The increase that took place in Puget Sound frankly is not unexpected. We are very heartened by the fact that it appears that the Boeing strike will be settled this weekend with a vote by the Machinists Union which is a very, very important thing in Puget Sound. It had a big impact as it ran up to the strike in business activity in August and of course from September on they have been out working that has real impact not just through the Machinists themselves, the 25,000 workers in that area. They have some strike benefits but Boeing is very, very reliant on lots of subcontractors domicile throughout the Puget Sound region and as they have nothing going on in the work for Boeing and that does just in time delivery system that means if none of that is being delivered by subcontractors and as a result their space is filled up and they have got to slow down and they are off workers in that marketplace also. So, the resolution of that strike will have a very big impact on the improvement of economic activity in the Puget Sound area. So we are a bit more optimistic about Puget Sound than we have previously been.

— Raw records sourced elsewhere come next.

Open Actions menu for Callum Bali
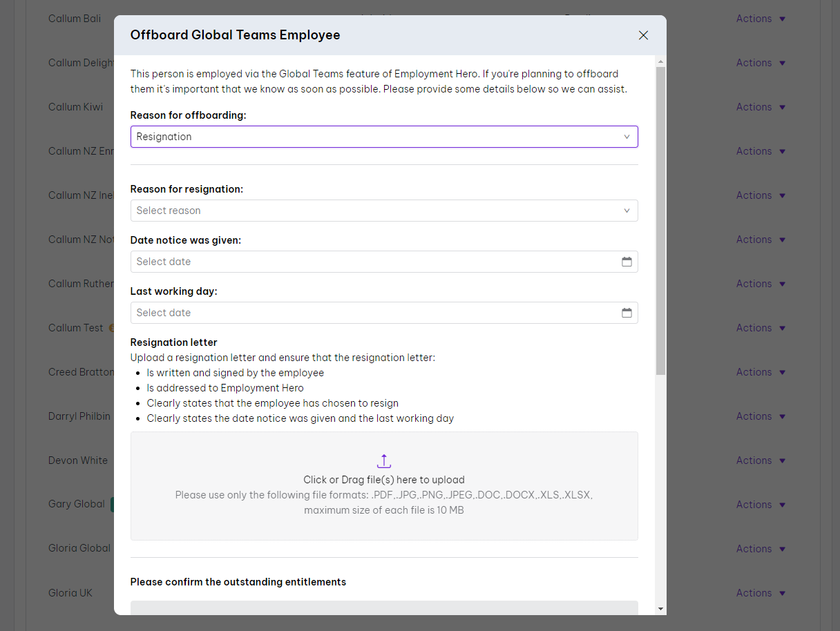Screen dimensions: 840x631 [x=761, y=19]
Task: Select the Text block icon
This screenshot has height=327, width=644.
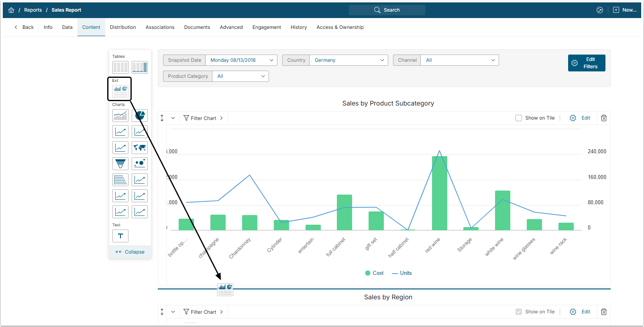Action: click(120, 236)
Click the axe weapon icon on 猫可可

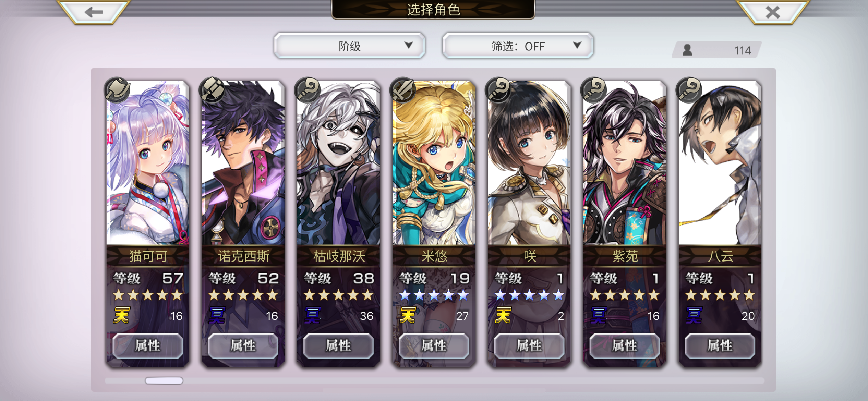[117, 90]
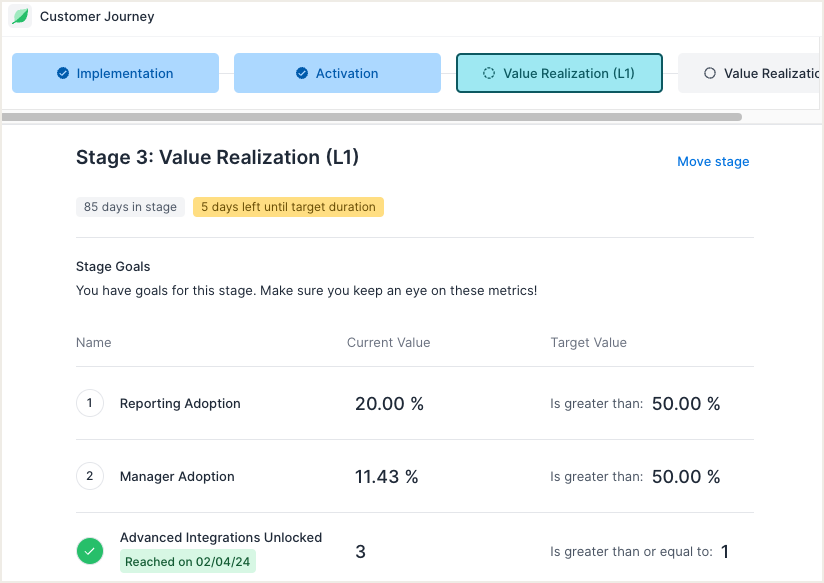Click the Target Value column header
824x583 pixels.
click(586, 342)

You will notice there was little change in the absolute number relative to the Idaho marketplace, that does not mean to say that more came in and more went out but it is further along in the process with that because we frankly stopped lending earlier in that particular marketplace than we did in the others and as a result those are reaching resolution faster. So, we don’t expect any more build-up to be taking place in terms of non-performing assets in the Idaho marketplace than currently is on the books. So, as a result of all that, we are pretty optimistic about where we are relative to Boise, Idaho marketplace and we think things will get better in the Puget Sound marketplace over the near term while on the other hand it is going to go the other way for a period of time in Portland.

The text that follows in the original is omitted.